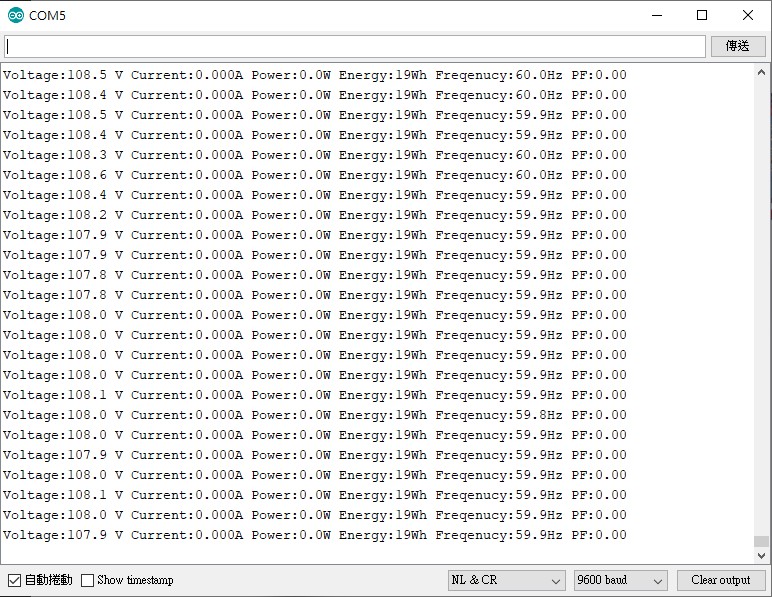The width and height of the screenshot is (772, 597).
Task: Click the scroll up arrow of the output
Action: (x=762, y=73)
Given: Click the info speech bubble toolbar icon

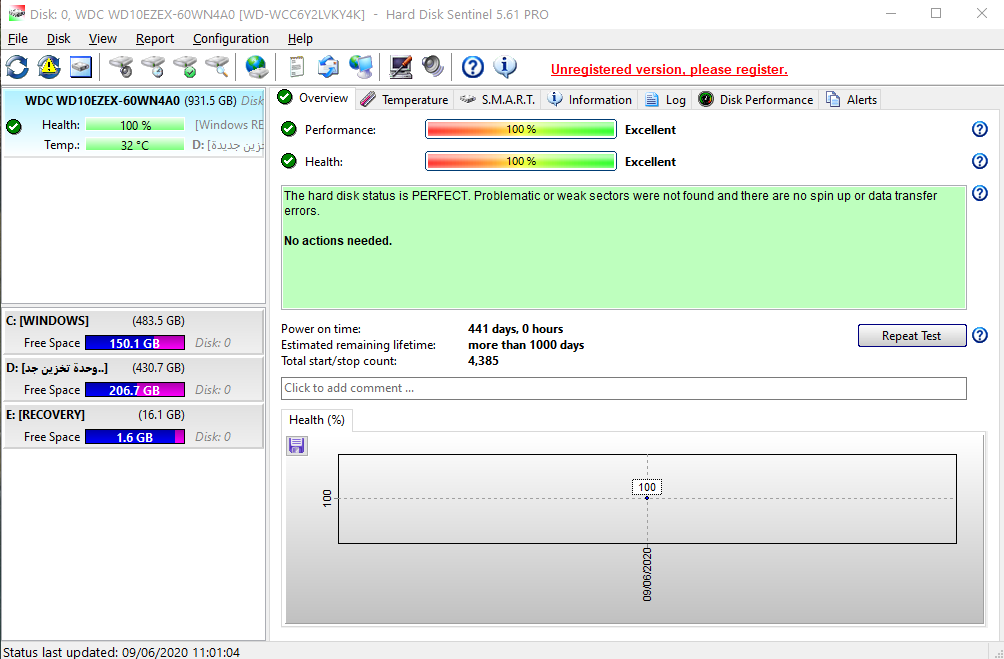Looking at the screenshot, I should [x=505, y=67].
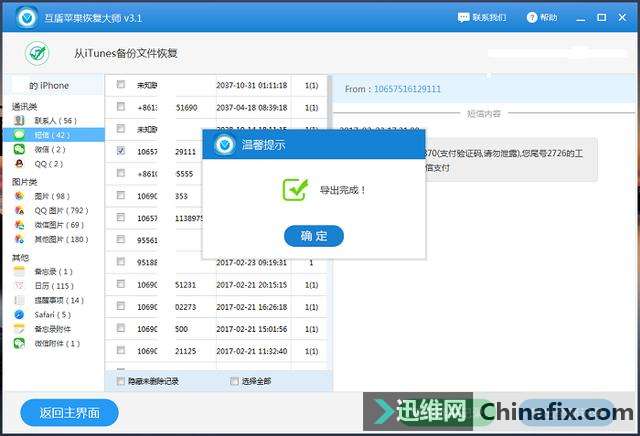Tick the 选择全部 select all checkbox

point(235,381)
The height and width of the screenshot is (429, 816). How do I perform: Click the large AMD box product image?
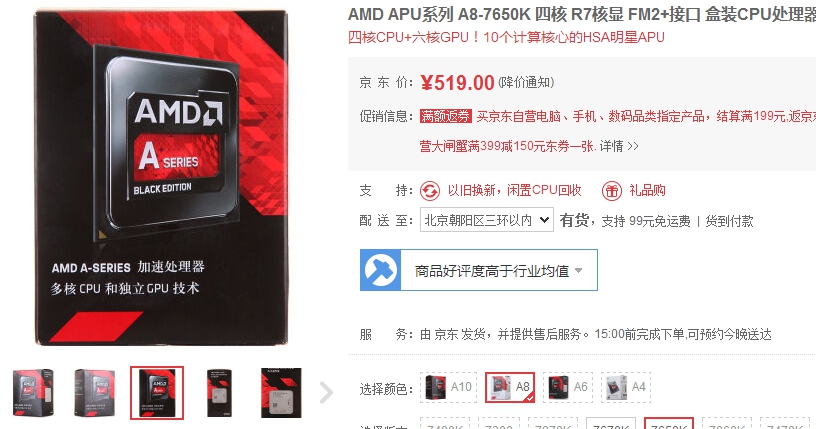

▶ _WHAT YOU NEED TO DO_
Reproduce every line of the items above word for word, leaving out the pictures.

▶ _REPLY TO THE TASK_
The width and height of the screenshot is (772, 597).
Task: Click the scroll up arrow of the output
Action: (x=762, y=73)
Given: Click the info speech bubble toolbar icon

Looking at the screenshot, I should [x=505, y=67].
Tick the 选择全部 select all checkbox

point(235,381)
The height and width of the screenshot is (429, 816). How do I perform: Click the large AMD box product image?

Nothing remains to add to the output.